ParameterTypeDescription
keyobjectThe key to look up.
defaultobjectValue to return if key is not found. Optional.
blockprocBlock evaluated with the key as argument if key is not found. Optional.

Return Value

The value associated with key, the default value, or the block’s return value.

Raises KeyError if key is not found and no default or block is given.

Basic Usage

Raise on missing key

The most common form:

config = { host: "localhost", port: 5432 }

config.fetch(:host)   # => "localhost"
config.fetch(:port)   # => 5432
config.fetch(:user)   # => KeyError: key not found: :user

Providing a default value

Pass a second argument as the fallback:

options = { theme: "dark" }

options.fetch(:language, "en")       # => "en"
options.fetch(:theme, "light")       # => "dark"
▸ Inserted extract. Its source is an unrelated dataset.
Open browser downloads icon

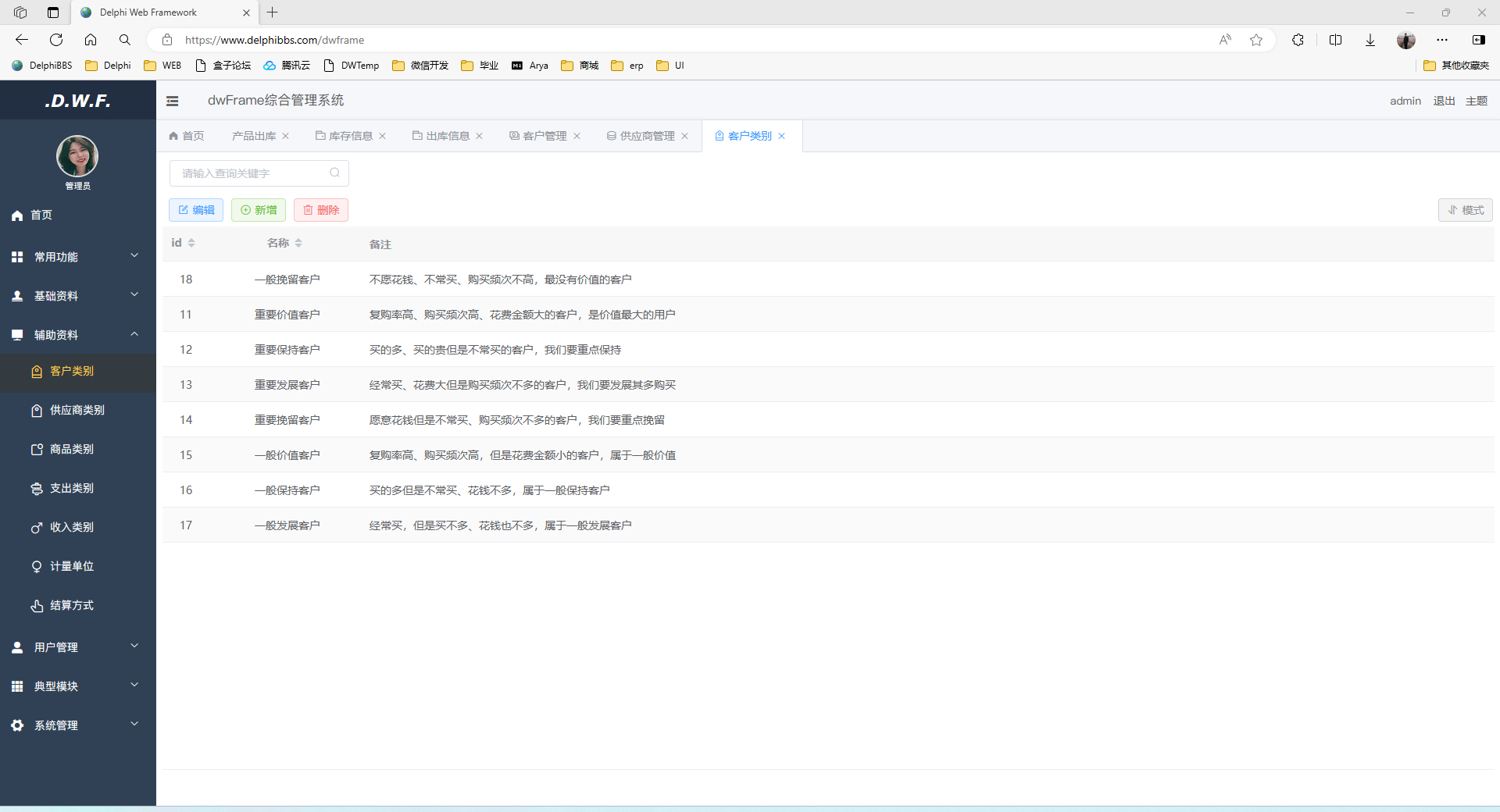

The default is returned only when the key is absent, not when the value is nil:

h = { key: nil }
h.fetch(:key, "default")   # => nil   (the stored nil, not "default")

Using a block

Pass a block and it runs only when the key is absent:

data = { api_version: "v2" }

data.fetch(:timeout) { |k| puts "#{k} not found, using default"; 30 }
# => "timeout not found, using default"
# => 30

The block receives the missing key as its argument, which is useful for building dynamic defaults:

h = {}
h.fetch(:cache_ttl) { |k| ENV["DEFAULT_#{k.upcase}"] || 300 }

Comparison with h[key]

h = { answer: nil }

h[:answer]        # => nil  (could mean missing, could mean stored nil)
h.fetch(:answer)  # => nil  (raises KeyError if you want to distinguish)

h[:missing]       # => nil  (silent failure — easy to miss)
h.fetch(:missing) # => KeyError  (you know something is wrong)

Common Use Cases

Configuration with required keys

class AppConfig
  def initialize(raw)
    @config = raw
  end

  def database_url
    @config.fetch(:database_url) do
      raise "database_url is required — set it in your environment"
    end
  end
end

AppConfig.new({}).database_url
# => raises "database_url is required"

Safe API response parsing

response = JSON.parse(http_response.body)
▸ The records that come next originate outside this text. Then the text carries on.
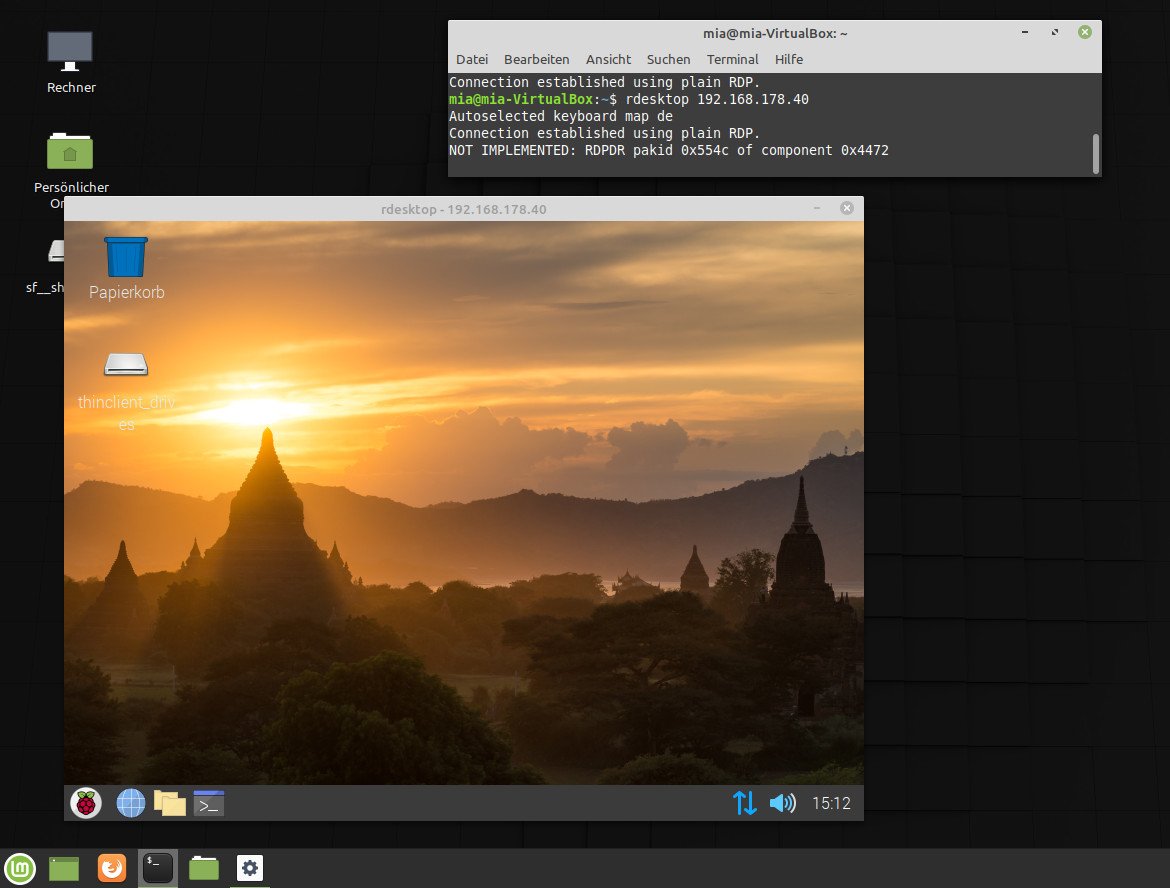Click the volume speaker icon

pyautogui.click(x=782, y=803)
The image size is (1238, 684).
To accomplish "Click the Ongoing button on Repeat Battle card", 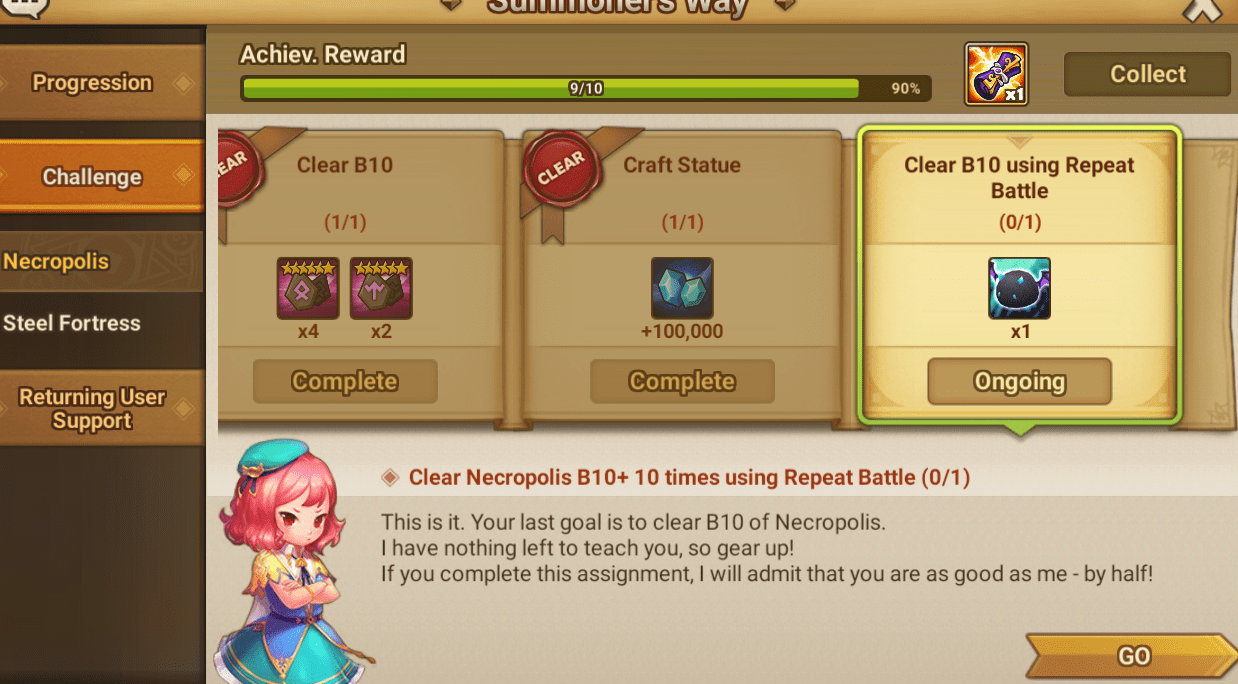I will click(1019, 382).
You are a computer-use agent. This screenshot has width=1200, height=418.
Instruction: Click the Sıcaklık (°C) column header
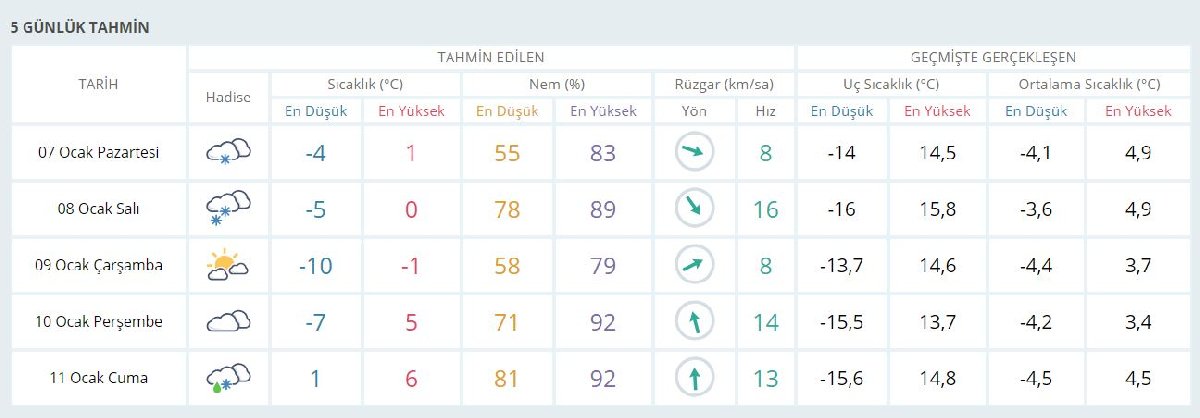click(x=365, y=84)
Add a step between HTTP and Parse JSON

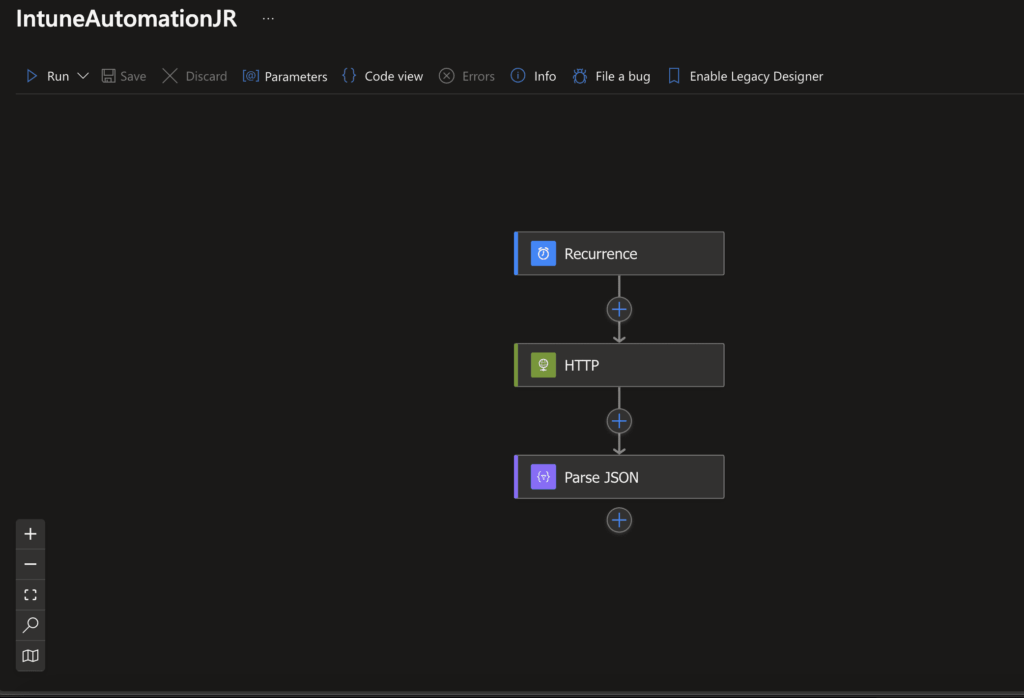pos(618,420)
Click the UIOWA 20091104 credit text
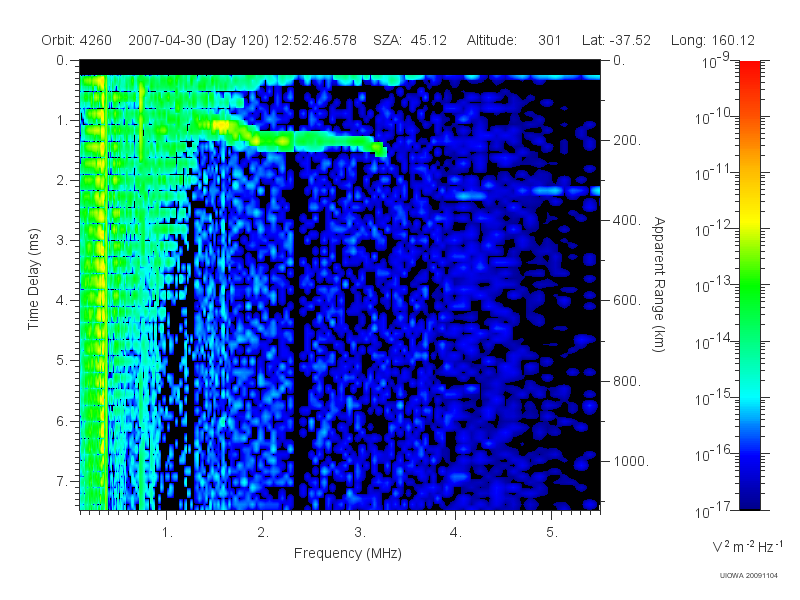This screenshot has width=800, height=600. click(x=748, y=576)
user_id    = response.fetch("user", {}).fetch("id", nil)
created_at = response.fetch("user", {}).fetch("created_at", nil)

Defaults that differ per key

DEFAULTS = { timeout: 5, retries: 3, debug: false }

def fetch_option(key)
  options.fetch(key) { |k| DEFAULTS.fetch(k) }
end

opts = { timeout: 10 }
fetch_option(:timeout)  # => 10     (from options)
fetch_option(:retries)  # => 3      (from DEFAULTS)
fetch_option(:unknown)  # => KeyError (not in either)

Fetch with Multiple Values

Ruby also provides Hash#fetch_values, which fetches multiple keys at once and raises KeyError for any missing key:

user = { name: "Alice", email: "alice@example.com", role: "admin" }

user.fetch_values(:name, :email)
# => ["Alice", "alice@example.com"]

user.fetch_values(:name, :missing_key)
# => KeyError: key not found: :missing_key

This is useful when you need several values in one call and want to fail fast if any are absent.

Gotchas

Block and default argument together. If you pass both a default argument and a block, the block is ignored:

h = {}
h.fetch(:k, "default") { |k| "block result" }
# => "default"   (block is never called)

Subtle difference between fetch and h[key] when key exists with nil value. As shown above — fetch does not treat a stored nil as missing. Only an absent key triggers the default or the block.

Calling fetch on a hash subclass. Hash#fetch works normally on subclasses like HashWithIndifferentAccess from ActiveSupport.